Writer sees crisis of trust in school dilemma
To the editor:
I have read with interest and dismay the articles and letters-to-the-editor about the issues in our school system.
In my opinion, we have a dilemma that is bigger than a bond issue. What is at the core of this turmoil? We have a crisis of trust. I do not think that a “yes” or a “no” vote on the bond issue will resolve this crisis. This dysfunction will continue long after the bond issue outcome unless it is seriously addressed. The school board, teachers, staff and concerned citizens are all convinced that their point of view is right. Those who speak up and out do so with courage and conviction that they speak the truth. Each speaks from his own experience and context but perhaps without understanding the context of the other.
How do we resolve this dilemma? We need good listeners. We need people who care about another’s position and want to understand it. We need people who are not defensive but who reach out for reconciliation.

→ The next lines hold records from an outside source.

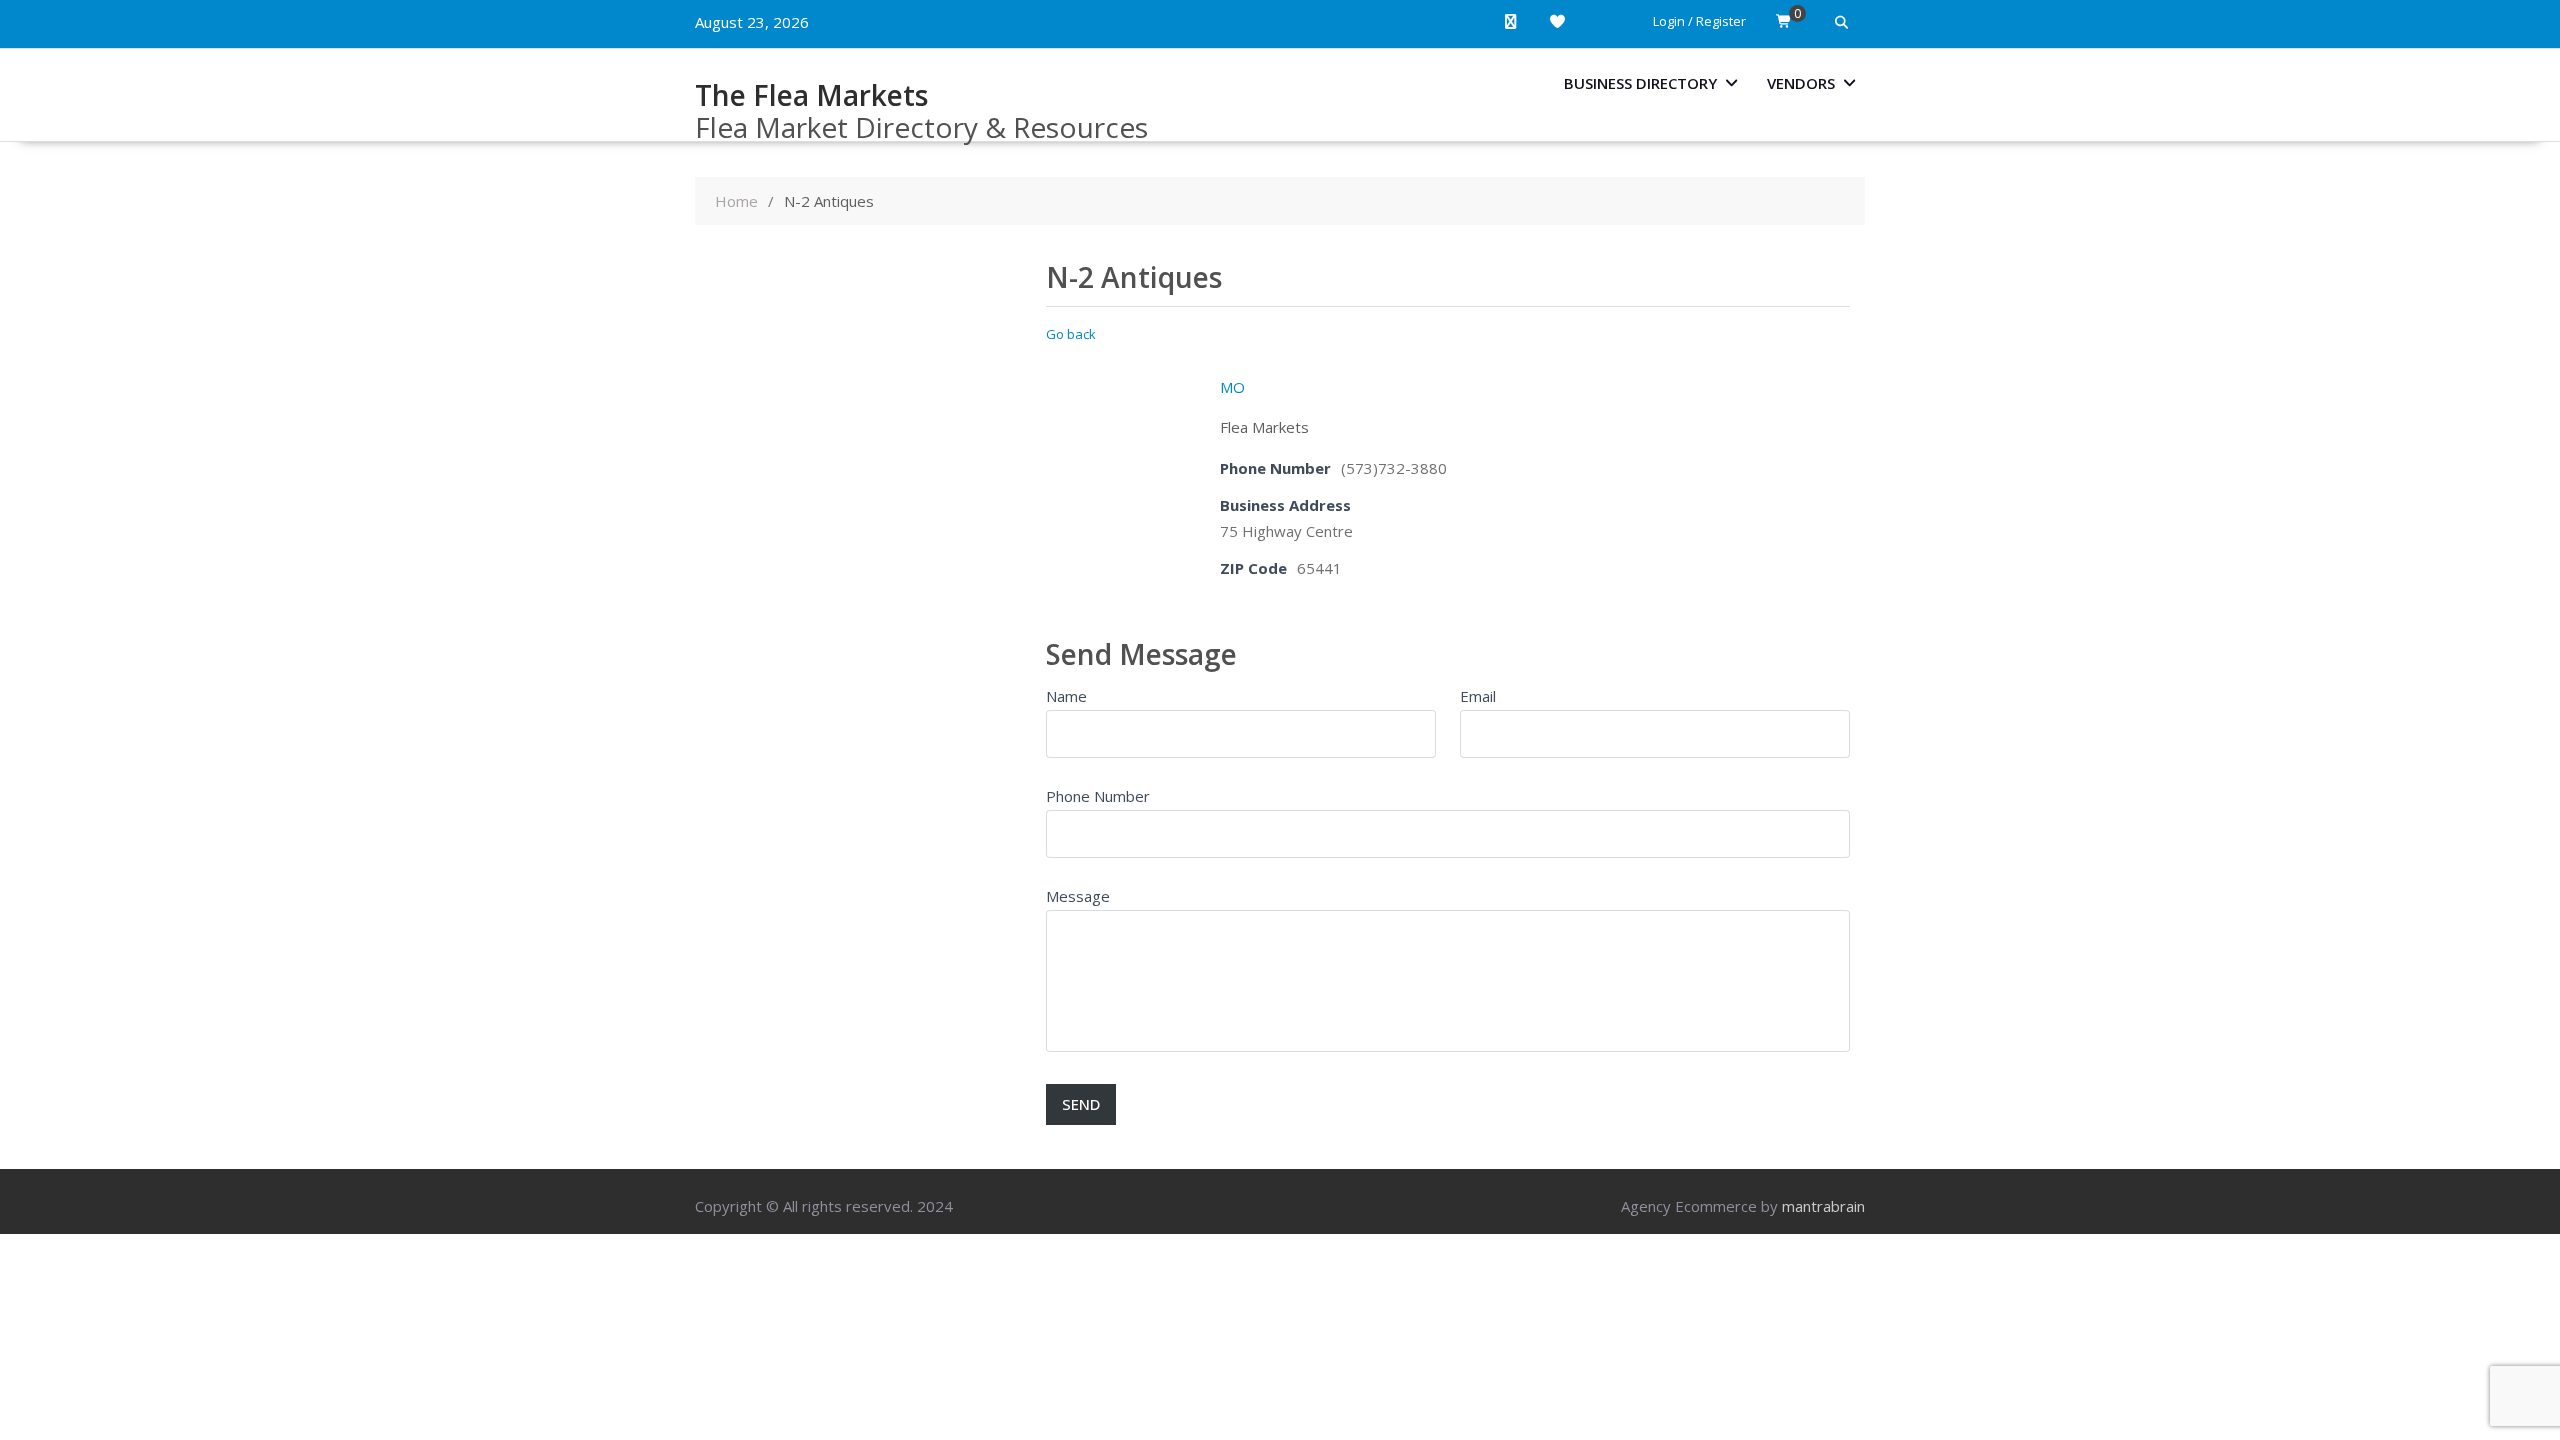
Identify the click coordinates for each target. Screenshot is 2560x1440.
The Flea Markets (811, 95)
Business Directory (1640, 83)
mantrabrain (1823, 1206)
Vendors (1801, 83)
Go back (1071, 334)
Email (1478, 696)
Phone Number (1098, 796)
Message (1078, 896)
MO (1232, 387)
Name (1066, 696)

What makes a good teaching and learning environment? I would answer that excellent facilities; students who are encouraged, challenged and supported; and teachers who are appreciated and empowered are all significant. If any leg of this three-legged stool is missing, there is an imbalance, and the result is less than desirable.
If we want the best school system possible, the lack of trust needs to be addressed in a focused and dedicated way. Who is without trust? Why? What changes need to be made to regain trust? Who has leadership authority to work toward trust? I think responsibility lies with our elected school board members to make the first move toward trust for the health of our community.